Retailers are under pressure from many areas: consumers demand more choice and flexibility, and buying habits change quickly, plus increasing cost bases and competition from new entrants. To ensure long-term sustainability, innovation is key, but the question is how to innovate in an effective and sustainable way?
Over the past few years, we have seen a number of retailers responding to this challenge; take Sainsbury’s [IRDX RSBR], Marks & Spencer [IRDX RMAS], John Lewis [IRDX RJLW], Kohl’s, Sears and Sephora, who are investing in “digital innovation labs”. This comes as no surprise: retail’s obsession with seamlessly connecting brick and mortar stores with web and digital to improve the customer experience reflects the data-driven innovation revolution.
It’s an imperative today for retailers to innovate through experimentation to remain relevant in the eyes of the shopper. Yet for many, bringing data-driven innovation into businesses can be easier said than done. The Telegraph mentioned that “The future belongs to data-driven retailers” but estimated only 20% of data coming from retailers is even considered for analysis. So, the challenge is turning more of that data into real-time actionable insights for decision makers across the business.
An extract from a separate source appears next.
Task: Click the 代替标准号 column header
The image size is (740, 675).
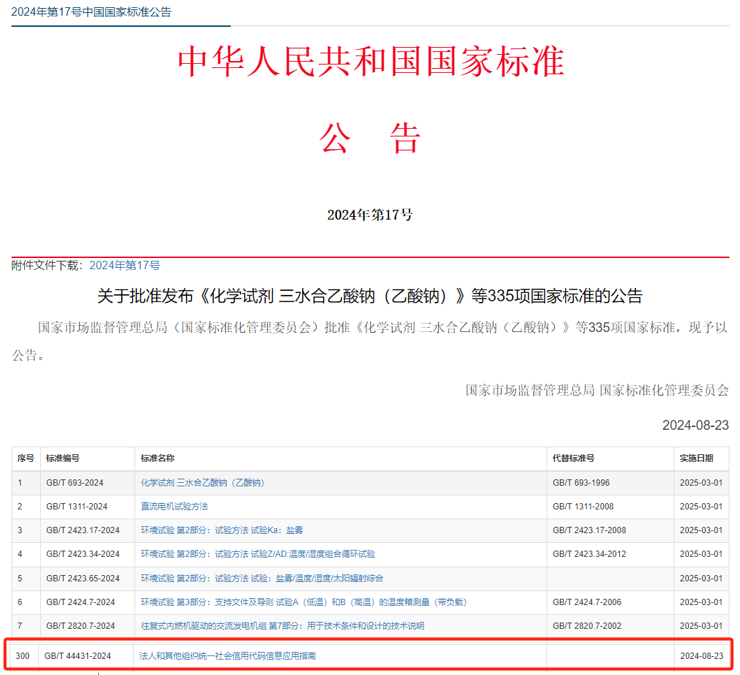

Today the multi-channel shopper is in charge! They are empowered to interact with retailers using any channel at any time of their choosing and are demanding greater levels of service and personalisation than ever before. If an experience is unsatisfactory, they will broadcast their feelings on social media for all to read and will switch allegiance mercilessly to get the best deal.
So, what can retailers do to survive in this brave new world? Well, one thing that the modern shopper leaves behind is a vast data footprint. The insights gained from mining this Big Data can be used to understand, predict and target customers, thereby delivering a major competitive advantage in the battleground for winning market share.
Every few months the retail industry uncovers a new cool technology, Oracle’s chatbot innovation reaching beyond text-based bots (for example, on Facebook Messenger) to incorporate intelligent responsiveness on voice-driven systems like Amazon [IRDX RAMZ] Alexaor, meaning businesses need to constantly explore opportunities and alternatives to keep ahead of the competition. This can create tremendous time and cost pressures, along with risks to business-as-usual operations, which often leads to innovation taking a back-seat.
The solution to these problems is to use some battle-tested principles around experimentation:
- Create an ecosystem which enables experimentation with data in a non-disruptive and cost-effective manner. This requires the ecosystem to be flexible, in order to integrate additional data points, new algorithms, and scale-up to manage more extensive computations (think cloud!).
- Use principles of agile to design and run experiments. While data science is clearly distinct from product/software development, there are quite a few effective principles which can be carried over – concepts of sprints, minimal viable solutions, and market testing – which save a lot of pain in the experimentation process. Apart from being efficient, agile also enables early validation with limited budgets, before making any large commercial decisions on the initiative.
- Embrace open-source like Python and R (and contribute back!). It’s now widely acknowledged that to meaningfully tackle a field such as AI, the data science community needs to come together and break down barriers to collaboration. This has resulted in the big power-houses (Facebook, Google[IRDX RGOO], Microsoft, and Amazon) and academia flooding the internet with research, codes, and frameworks for the latest breakthroughs in machine learning. Retailers should look to leverage this in their experiments, reducing the need for heavy in-house investment in proprietary technologies, or development from scratch.
- Time- and cost -box your experiments. While some initiatives will certainly be green-field with longer time horizons, it’s important to segregate R&D efforts from rapid experimentation. Identifying areas for innovation which address immediate business needs will respond to management looking for quick wins. And to build momentum for innovation, your initiatives must show ROI: building measurement in at the planning stage will help fuel more ambitious and longer terms goals.
Being unsure how to leverage data to solve a complex business problem shouldn’t be a barrier to experimentation. By taking advantage of external specialists with advanced analytical assets, open source technology, and sector experts, risks, time and costs are minimised, and delivers value through innovation at scale.
Ian Jarvis is head of retail at The Smart Cube.